==== Quoted text
Also known as, or recorded in historical documents as;

In the civil parish of West Caister.
In the historic county of Norfolk.
Modern Authority of Norfolk.
1974 county of Norfolk.
Medieval County of Norfolk.

OS Map Grid Reference: TG50481229
Latitude 52.65035° Longitude 1.70085°

Caister Castle has been described as a certain Masonry Castle.

There are masonry ruins/remnants remains.

This is a Grade 1 listed building protected by law*.


Caister Castle was built for Sir John Fastolf from 1432 to circa 1446. It was a brick building rectangular in plan, with angle towers. There are three gunports in the north-west tower and several gunports in the curtain wall. The principal remains of the castle are the north-western angle tower of the main building and the north and west adjoining curtain walls. The surrounding moat has been partially filled in. The internal building remains of the main castle block have been determined by the sinking of trail holes by Mr Hamblen-Thomas. The north east outwork of the castle is thought to be older than the main block. It is the only English example of a 'Wasserburg', a water-ringed castle common in the Rhineland and Flanders, and it was one of the first major brick built buildings in England. (PastScape)
========
Exercise instructions ::
A. Answer from the Caister Castle text:
(i) In which civil parish does the castle stand?
(ii) For whom was the castle built?
(iii) How many gunports are in the north-west tower?
B. Write out the Caister Castle text between "Also known as, or" and "masonry ruins/remnants remains.", inclusive.
The listing below comes from a separate source.
==== Rows
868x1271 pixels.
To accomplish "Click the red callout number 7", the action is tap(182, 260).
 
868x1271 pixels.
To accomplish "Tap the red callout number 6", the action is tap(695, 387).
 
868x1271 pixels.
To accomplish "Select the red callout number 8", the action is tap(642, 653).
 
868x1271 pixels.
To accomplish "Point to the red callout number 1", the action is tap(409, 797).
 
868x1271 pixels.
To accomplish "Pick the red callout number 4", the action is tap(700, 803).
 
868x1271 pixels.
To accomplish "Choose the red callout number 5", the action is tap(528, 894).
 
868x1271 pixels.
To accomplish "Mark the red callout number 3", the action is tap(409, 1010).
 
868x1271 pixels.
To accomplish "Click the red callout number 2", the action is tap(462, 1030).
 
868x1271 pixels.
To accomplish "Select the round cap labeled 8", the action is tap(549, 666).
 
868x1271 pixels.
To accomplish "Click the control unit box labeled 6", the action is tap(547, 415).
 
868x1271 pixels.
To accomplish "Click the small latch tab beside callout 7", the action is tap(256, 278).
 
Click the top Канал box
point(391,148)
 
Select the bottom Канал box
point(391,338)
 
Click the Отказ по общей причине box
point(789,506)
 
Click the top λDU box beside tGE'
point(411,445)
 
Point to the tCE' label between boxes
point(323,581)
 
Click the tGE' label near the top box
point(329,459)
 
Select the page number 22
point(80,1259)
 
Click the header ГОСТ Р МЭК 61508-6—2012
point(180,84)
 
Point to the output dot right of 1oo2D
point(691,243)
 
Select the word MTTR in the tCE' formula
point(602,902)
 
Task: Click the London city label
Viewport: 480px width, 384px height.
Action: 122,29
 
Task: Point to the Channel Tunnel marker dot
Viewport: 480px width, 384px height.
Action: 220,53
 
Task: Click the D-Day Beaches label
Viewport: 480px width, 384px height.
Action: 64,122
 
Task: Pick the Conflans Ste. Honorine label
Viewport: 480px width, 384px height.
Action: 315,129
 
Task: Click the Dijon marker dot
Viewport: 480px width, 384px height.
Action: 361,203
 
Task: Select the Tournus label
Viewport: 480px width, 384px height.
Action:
========
List of solutions ::
A.
(i) West Caister
(ii) Sir John Fastolf
(iii) Three

B.
Also known as, or recorded in historical documents as;

In the civil parish of West Caister.
In the historic county of Norfolk.
Modern Authority of Norfolk.
1974 county of Norfolk.
Medieval County of Norfolk.

OS Map Grid Reference: TG50481229
Latitude 52.65035° Longitude 1.70085°

Caister Castle has been described as a certain Masonry Castle.

There are masonry ruins/remnants remains.